For hours, location and other information about Adventures on the Great Miami, call 937-266-6252 or visit https://greatmiami.net/.
This month’s video features Warther Carvings Museum and Gardens in Dover, Ohio.
This world class facility is a fitting tribute to Ernest “Mooney” Warther, World’s Master Carver. Warther created a collection of steam locomotives carved of ebony and ivory which have been appraised as priceless by the Smithsonian Institution. The carvings are displayed in a beautiful Swiss chalet which includes a new theater handcrafted of solid curly maple. You will also experience new displays, and the expanded knife making & wood shop. Freida Warther’s Button House is still a sight to see and in the summer the Swiss gardens are magnificent.
Downtown Dayton is full of adventure in August. First Friday has special offerings as it coincides with Downtown Adventure Night. Whether you are looking for art – music – entertainment – food & drink – or shopping, there’s a fun-filled evening awaiting you in downtown Dayton.

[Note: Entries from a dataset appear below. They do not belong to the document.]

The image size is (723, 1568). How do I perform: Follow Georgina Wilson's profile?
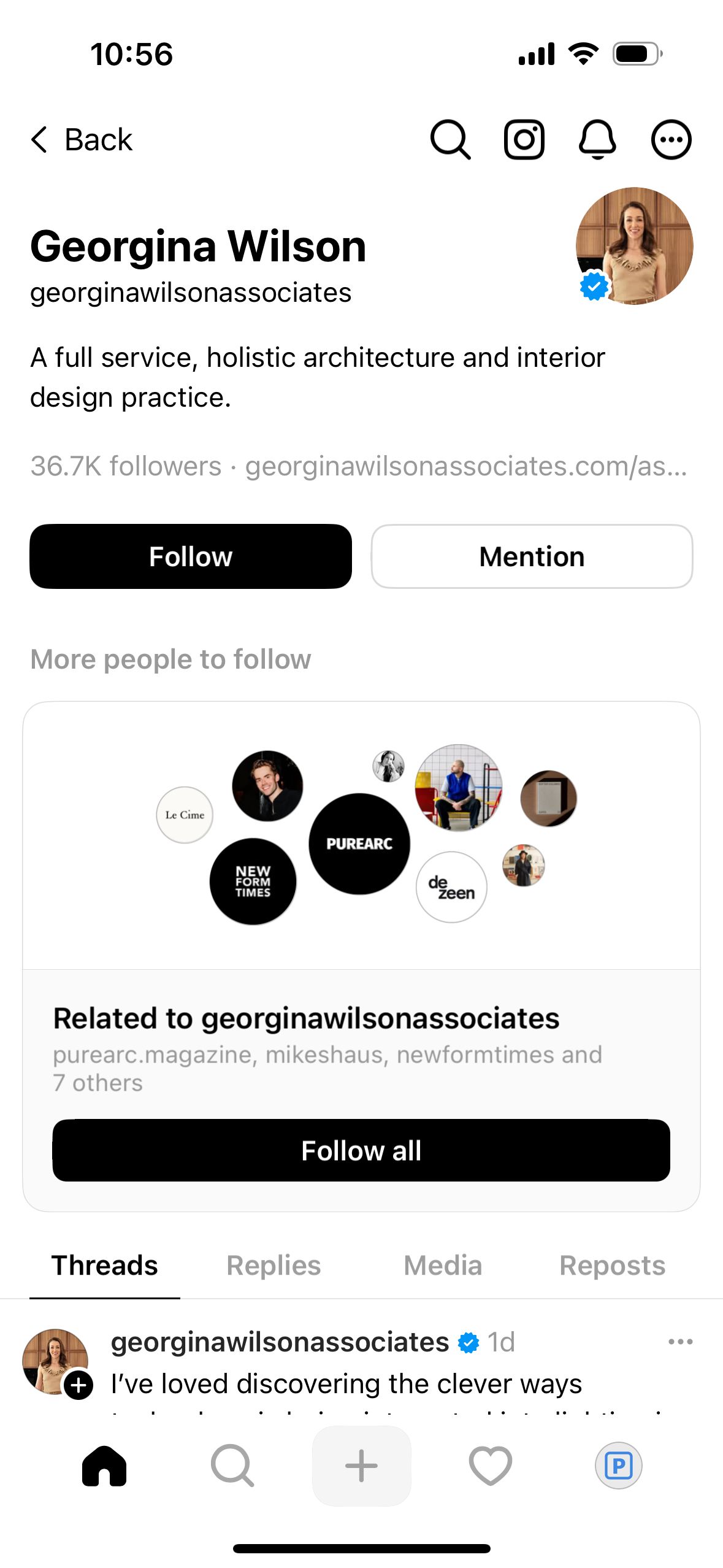[x=191, y=556]
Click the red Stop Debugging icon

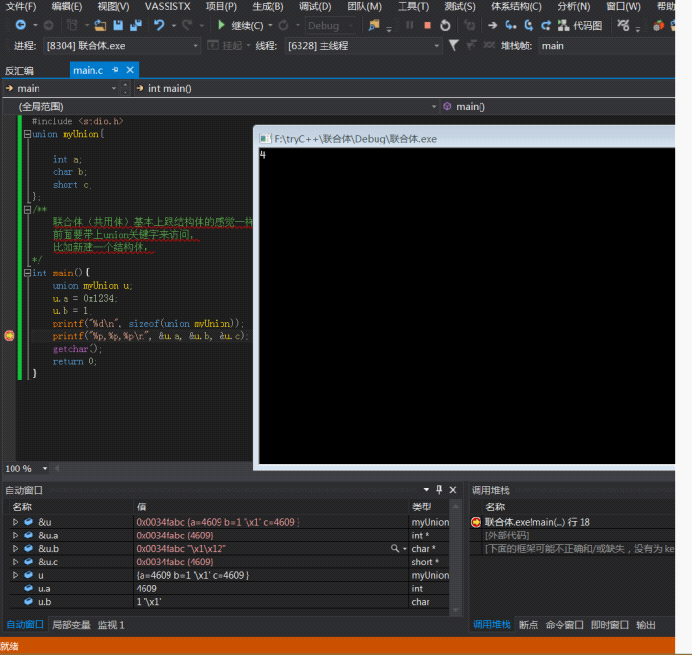click(427, 26)
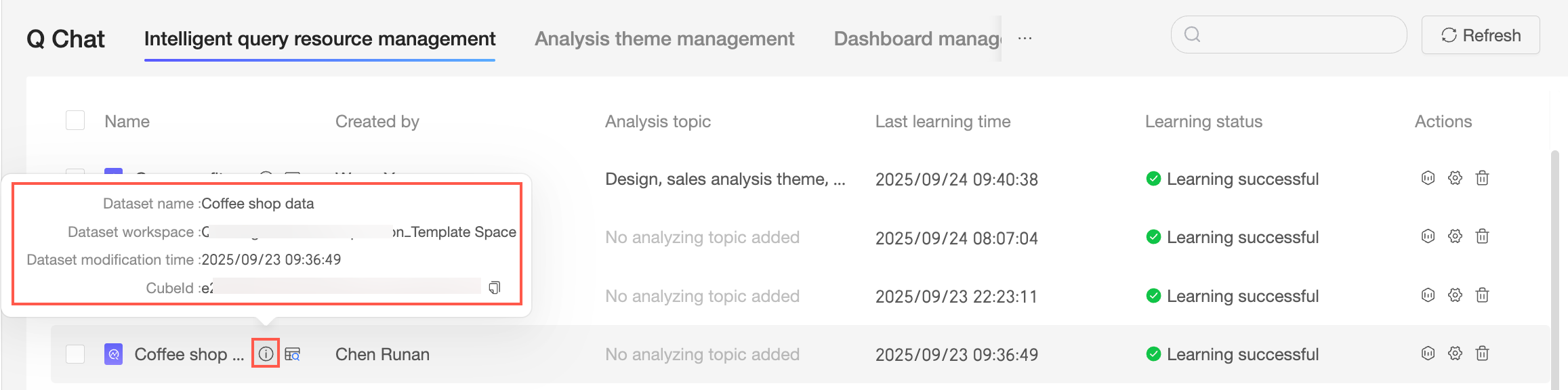This screenshot has width=1568, height=390.
Task: Click the hexagon chart icon for 22:23:11 row
Action: pos(1428,295)
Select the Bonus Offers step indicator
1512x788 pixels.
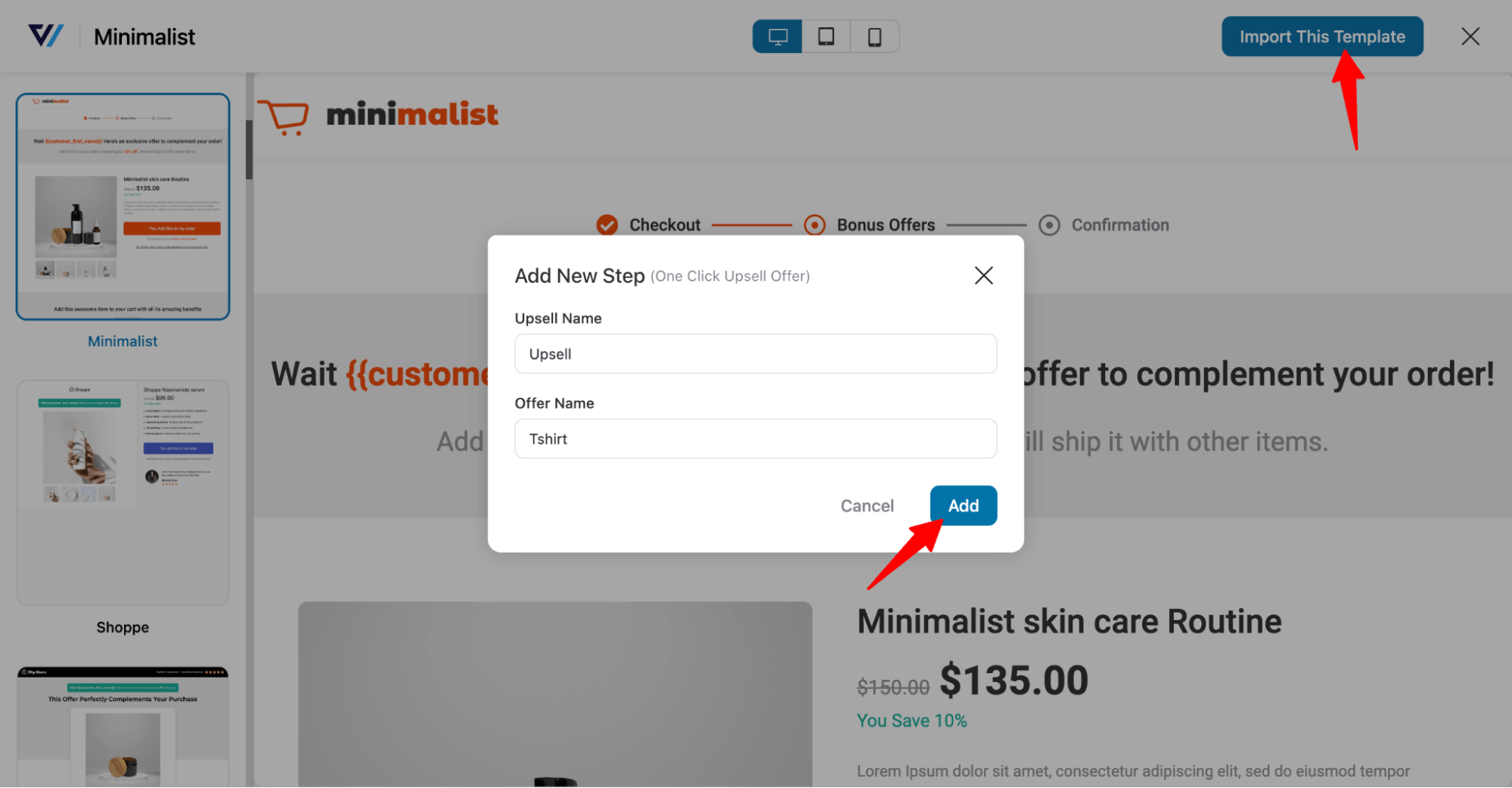pos(815,225)
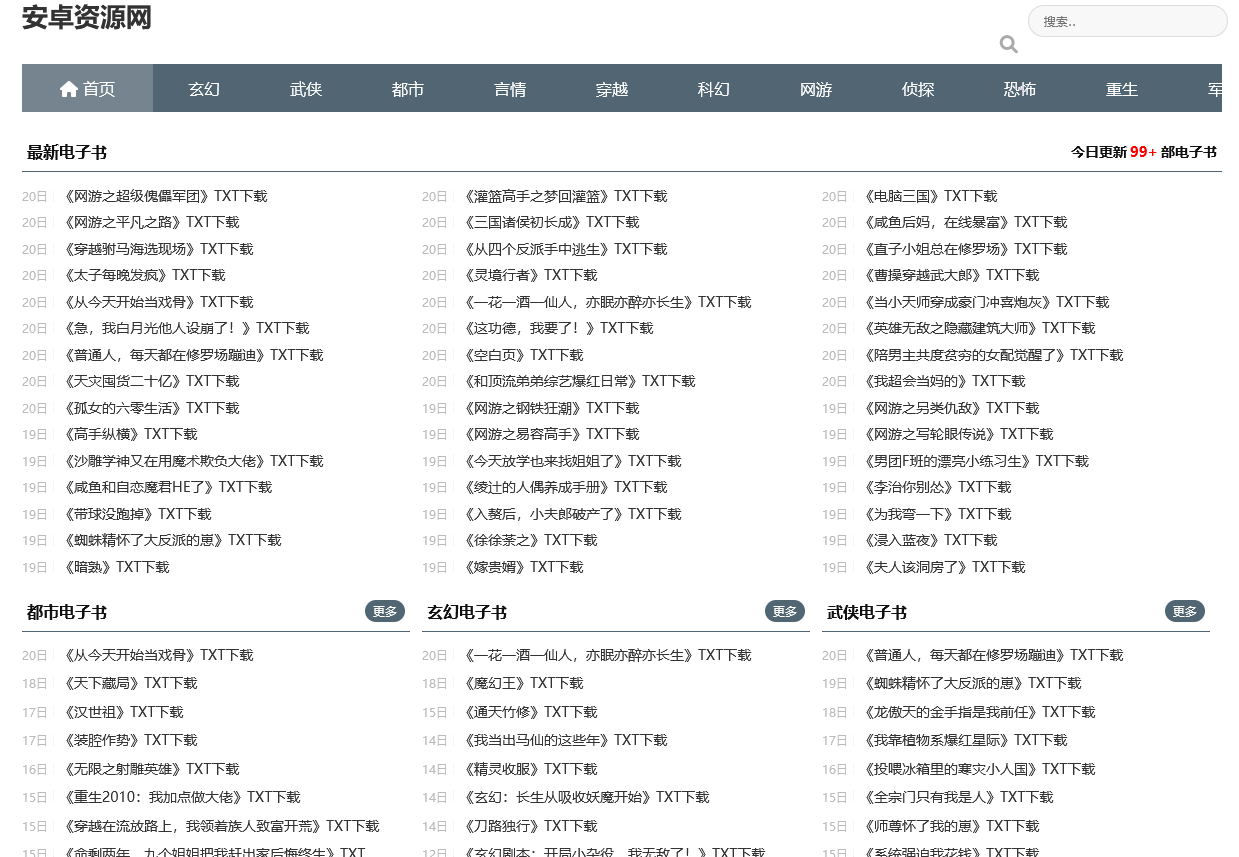Click 更多 button beside 都市电子书
The width and height of the screenshot is (1239, 857).
[385, 611]
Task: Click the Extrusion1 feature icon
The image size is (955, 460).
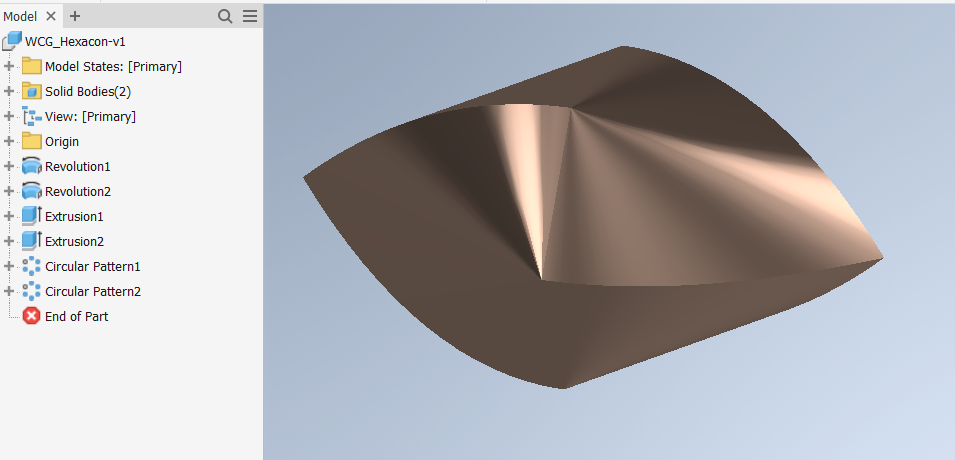Action: click(31, 216)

The Collaboratory, 33 N Main St.: Step into one of the most wickedly imaginative minds in Dayton. See the world from a new perspective. Collaborate, as attendees are invited to bring their own found objects or trinkets to add to the installation. Featuring “Crystal City,” an installation-in-progress by Dayton street artist Bobby Blackstone. Also featuring, “The Art Truck” by Street Artist, Robin Dakin, known for his “What’s in Your Hood” paintings on old car and truck hoods will be live painting a “Downtown” Hood, which will be raffled off at the end of the evening.
Dayton Visual Arts Center, 118 N Jefferson St.: Enjoy Remnants and Resonate, an exhibition showcasing the creative ways in which four artists, Christina Pereyma, Susan Byrnes, Kate Kern and Francis Schanberger, find new purpose for life’s left-overs by creating new works out of objects, memories, and dreams once cast aside. Call 224-3822.
Front Street Gallery, 1001 E 2nd St.: This month the Divisible Gallery will hosting a special art events that will display the works of artists from China, Australia, Montreal, NYC, Boston, Philadelphia, and Washington D.C. Call 266-3491.
Blind Bob’s, 430 E. Fifth St.: Featuring happy hour from 4 to 8 p.m., $1 off well drinks. Live music by Enkiridian, Grey Host, Caustic Casanova, and Close the Hatch. Call 938-6405.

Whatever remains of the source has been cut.